The first day of term is always the beginning of September. World leaders return from Kennebunkport, Provence and the Aegean to be pestered by special advisers over their contributions to the UN General Assembly.
The UNGA is where the great powers set out their stalls for the coming year. Sometimes this is via set-piece speeches by heads of government; sometimes it is in what are called “the margins” — as in meetings in corridors or in overpriced restaurants with tariffs doubled for the visiting diplomats who are spending our money (and who will go on to spend even more of it at the G20 summit in Pittsburgh at the end of the week).
The Assembly will be dominated — especially in the margins — by Iran and the nuclear question.
This week, in order to place their diplomatic ducks in a row ahead of UN General Assembly, the European foreign ministers gathered in Brussels with sanctions on their minds.
Meanwhile, the International Atomic Energy Agency held its annual summit in Vienna.
The French and British are leading the EU charge towards what Hillary Clinton has called “crippling sanctions”, which would centre on oil and would seek to prevent Iran making and selling petroleum-based products.
But others — notably Germany — are getting cold feet as they weigh the economic cost to themselves. A UN resolution, even with full EU support, would be unlikely to pass, due to the Russian veto.
That would leave a coalition of the lukewarm to go it alone.
In order to muddy the already murky waters, the Iranians chose this week to announce that they would engage in talks on October 1 — rather unhelpfully, past an unofficial deadline. The Persians didn’t invent chess not to excel at it.
And the Russians also don’t win at it so often without good reason. Their move was to convene a meeting with Azerbaijan, Kazakhstan and Turkmenistan, to discuss how to bust Western sanctions against Iran by bringing in supplies through the north. A look at the map and the calendar explains all.
Viewing this chess game with alarm was Israel. Prime Minister Netanyahu allegedly flew to Moscow to discuss the possibility that Russian arms are reaching Iran and to persuade the Kremlin to back UN sanctions.
Britain and France want the same thing but privately are preparing for that coalition of the lukewarm. They know they need to be seen to be putting together a sanctions package now — which they hope will begin to bite by late winter.
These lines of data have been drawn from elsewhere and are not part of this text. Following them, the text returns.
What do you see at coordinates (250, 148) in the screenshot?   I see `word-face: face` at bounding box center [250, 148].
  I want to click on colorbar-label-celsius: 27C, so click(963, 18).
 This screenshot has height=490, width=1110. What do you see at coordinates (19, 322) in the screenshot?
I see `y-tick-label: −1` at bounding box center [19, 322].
If they leave it till next year they fear Israel and the Arabs will lose faith that an Iranian bomb can be stopped by diplomacy. That leaves the Arab states (and possibly Turkey) contemplating their own nuclear weapons or hedging their bets by cosying up to Tehran.
And Israel? It is relying on the Americans to get a sanctions deal. If not, Israel is probably on its own, as country after country falls like leaves in autumn, away from the hard choices approaching.